Mis primos, unos años mayores que nosotros, recolectaban los tallos del amor, la verdad amarilla y lentísima del trigo. Yo, a veces, cruzaba el dolor del chaparral buscando los nidos sombríos de las tórtolas. La casa, a unos pasos, brillaba y sonreía.

Son rasgos muy bien definidos, indeformables: los ángulos de un paisaje edificado en la inocencia de un niño indestructible. En mis ojos de entonces se perfila una vaguada y un sembrado de avena en el que anidan las calandrias. Lejos, volteando los cerros más agrestes, duele la felicidad de las coscojas agarrando su aroma a viejas piedras de granito.

Había dos canciones que dibujaban la estatura de aquel verano hipnótico e inefable:
"Ella lo tiene todo", de The Kinks, y "Only one woman" de The Marbles.  El edificio, la casa, era grande y en su flanco había un corral en el que de noche bailábamos canciones a la luz de las velas, vigilados por la brisa y por el agraz corazón de las lechuzas escondidas en la soledad de los pajares en los que la luz nunca penetraba.
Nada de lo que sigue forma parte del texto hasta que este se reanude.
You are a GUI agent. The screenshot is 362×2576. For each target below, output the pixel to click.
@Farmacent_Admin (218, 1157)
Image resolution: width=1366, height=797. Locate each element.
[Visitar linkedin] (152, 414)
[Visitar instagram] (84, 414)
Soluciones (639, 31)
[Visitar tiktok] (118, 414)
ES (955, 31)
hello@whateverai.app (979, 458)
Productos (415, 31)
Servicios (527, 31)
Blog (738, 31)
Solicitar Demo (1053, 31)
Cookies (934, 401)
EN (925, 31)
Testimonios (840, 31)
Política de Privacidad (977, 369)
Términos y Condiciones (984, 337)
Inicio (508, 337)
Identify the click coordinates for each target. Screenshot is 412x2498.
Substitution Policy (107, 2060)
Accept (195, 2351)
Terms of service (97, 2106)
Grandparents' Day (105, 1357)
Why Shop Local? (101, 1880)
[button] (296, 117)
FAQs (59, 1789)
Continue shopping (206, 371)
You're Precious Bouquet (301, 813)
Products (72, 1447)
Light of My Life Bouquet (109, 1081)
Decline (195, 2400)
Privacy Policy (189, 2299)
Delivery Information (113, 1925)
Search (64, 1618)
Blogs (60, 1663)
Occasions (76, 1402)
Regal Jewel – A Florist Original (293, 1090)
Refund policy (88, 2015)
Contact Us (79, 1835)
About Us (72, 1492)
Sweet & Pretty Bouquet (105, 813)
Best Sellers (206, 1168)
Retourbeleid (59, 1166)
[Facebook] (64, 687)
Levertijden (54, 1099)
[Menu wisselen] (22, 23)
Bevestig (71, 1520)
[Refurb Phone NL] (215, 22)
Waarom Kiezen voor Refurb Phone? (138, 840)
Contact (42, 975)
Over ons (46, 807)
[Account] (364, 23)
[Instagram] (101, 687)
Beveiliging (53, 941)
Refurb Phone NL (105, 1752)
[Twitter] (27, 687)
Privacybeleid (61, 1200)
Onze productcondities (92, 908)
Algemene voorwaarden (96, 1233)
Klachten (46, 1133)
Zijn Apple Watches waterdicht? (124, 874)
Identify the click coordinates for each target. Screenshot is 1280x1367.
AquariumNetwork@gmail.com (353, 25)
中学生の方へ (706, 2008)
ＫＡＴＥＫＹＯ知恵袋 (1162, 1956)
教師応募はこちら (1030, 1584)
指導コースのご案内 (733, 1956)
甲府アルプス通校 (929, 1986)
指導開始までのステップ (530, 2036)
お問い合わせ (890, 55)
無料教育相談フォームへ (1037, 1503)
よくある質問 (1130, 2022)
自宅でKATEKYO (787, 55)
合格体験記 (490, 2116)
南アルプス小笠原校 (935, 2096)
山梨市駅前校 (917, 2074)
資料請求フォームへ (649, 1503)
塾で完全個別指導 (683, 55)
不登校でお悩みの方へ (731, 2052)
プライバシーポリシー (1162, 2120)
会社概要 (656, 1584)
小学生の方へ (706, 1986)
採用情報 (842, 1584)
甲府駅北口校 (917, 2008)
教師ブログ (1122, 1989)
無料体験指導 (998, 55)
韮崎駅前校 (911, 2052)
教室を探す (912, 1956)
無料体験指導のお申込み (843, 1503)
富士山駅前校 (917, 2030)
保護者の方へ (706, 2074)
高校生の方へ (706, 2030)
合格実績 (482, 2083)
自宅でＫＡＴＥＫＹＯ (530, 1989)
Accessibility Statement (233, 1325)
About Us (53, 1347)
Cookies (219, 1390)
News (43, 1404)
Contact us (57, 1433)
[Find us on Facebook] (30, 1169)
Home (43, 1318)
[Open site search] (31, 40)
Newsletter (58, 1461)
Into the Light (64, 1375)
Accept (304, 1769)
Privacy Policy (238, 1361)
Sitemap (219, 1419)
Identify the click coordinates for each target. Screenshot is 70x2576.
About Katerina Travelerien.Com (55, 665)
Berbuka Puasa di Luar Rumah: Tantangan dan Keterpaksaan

Al atardecer, más de una vez, llovían las moras y lloraban las sombras ensuciando las camisas.
¿Dónde estarán, después de cuatro décadas, las promesas que el aire encendía en mis pestañas?
Tía Regina y tío Paco entonces eran muy jóvenes y mis primos y mis primas eran frágiles figuras que movía el resplandor febril de la canícula de un lado hacia otro componiendo un pentagrama hecho de moras, olmos y abubillas. A veces, en mis sueños, aparezco por allí: me veo en la sagrada estatura del verano, en mitad de la finca que llamaban los Claveles, y camino deprisa, alegre, sin temor, bajo el chaparral donde aún flota aquel murmullo hecho de avispas y tórtolas de hule.